Start of Given text
This repository contains manifests and scripts to bootstrap clusters with Cluster API. Currently only AWS clusters are supported, but more types will be added later (EKS and GCP).
-
GitOps. Cluster(s) manifests are managed by FluxCD and the repo structure follows "repo per team example".
-
Infrastruture provisioning. Clusters are deployed using "Boostrap & Pivot" approach with initial temporary management cluster running on
kind
. Flux manifests are installed on each CAPI cluster by Flux running on the management cluster. Even though it is not a recommended approach, in this project Flux is running in read-only mode (deploy key does not have write permissions). -
CNI. cilium. Because CNI needs to be installed during cluster bootstrap before anything else runs on the cluster it can't be managed by Flux. CAPI implemented Cluster API Addon Provider for Helm (CAAPH) which allows to install helm charts for workload cluster during its bootstrap.
This might be possible to implement with: https://fluxcd.io/flux/components/kustomize/kustomizations/#remote-clusterscluster-api instead.
Create CAPI IAM user. This will ensure the least privilege principle and give the ability to audit CAPI requests separately. Refer to aws/README.md for more details what required for initial AWS setup.
Setup workload clusters config as described in config/README.md. Workload clusters can be set and removed on the go, they don't need to exist before running the deploy script.
Deploy permanent management cluster on AWS (using temp kind
cluster and then pivot)
./scripts/deploy.sh
Kubeconfig file path can be provided in K8S_MULTI_KUBECONFIG
env variable, it doesn't have to be an empty kubeconfig, but it will be modified by the script adding and removing entries for clusters and contexts that it manages.
If this variable is not provided then a kubeconfig in this repo root location will be created.
By choice, Flux is deployed in read only mode, and therefore it can't be bootstrapped as described in official documents. This requires additional steps including creating flux secret, this is done by separate script:
./scripts/helpers.sh -c
To add a new cluster create config env for it by copying existing file (./config/cluster-<num>.env
) and modifying values.
This is intended to be manual step because the values must be provided by the end user, not guessed by the system, e.g. CIDRs.
End of Given text
Start of Dataset section
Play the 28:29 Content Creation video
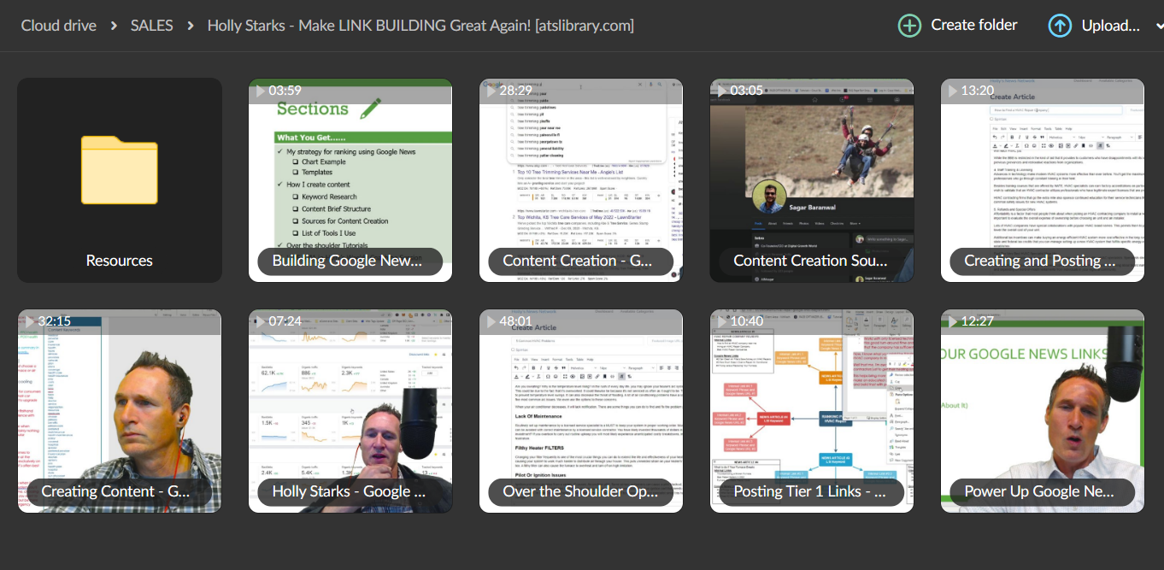 581,180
End of Dataset section
§ Your objective: Repeat word for word the stretch of the Cluster API bootstrap text above, starting at "Create CAPI IAM" and ending at "and then pivot)".

§ The answer:
Create CAPI IAM user. This will ensure the least privilege principle and give the ability to audit CAPI requests separately. Refer to aws/README.md for more details what required for initial AWS setup.
Setup workload clusters config as described in config/README.md. Workload clusters can be set and removed on the go, they don't need to exist before running the deploy script.
Deploy permanent management cluster on AWS (using temp kind
cluster and then pivot)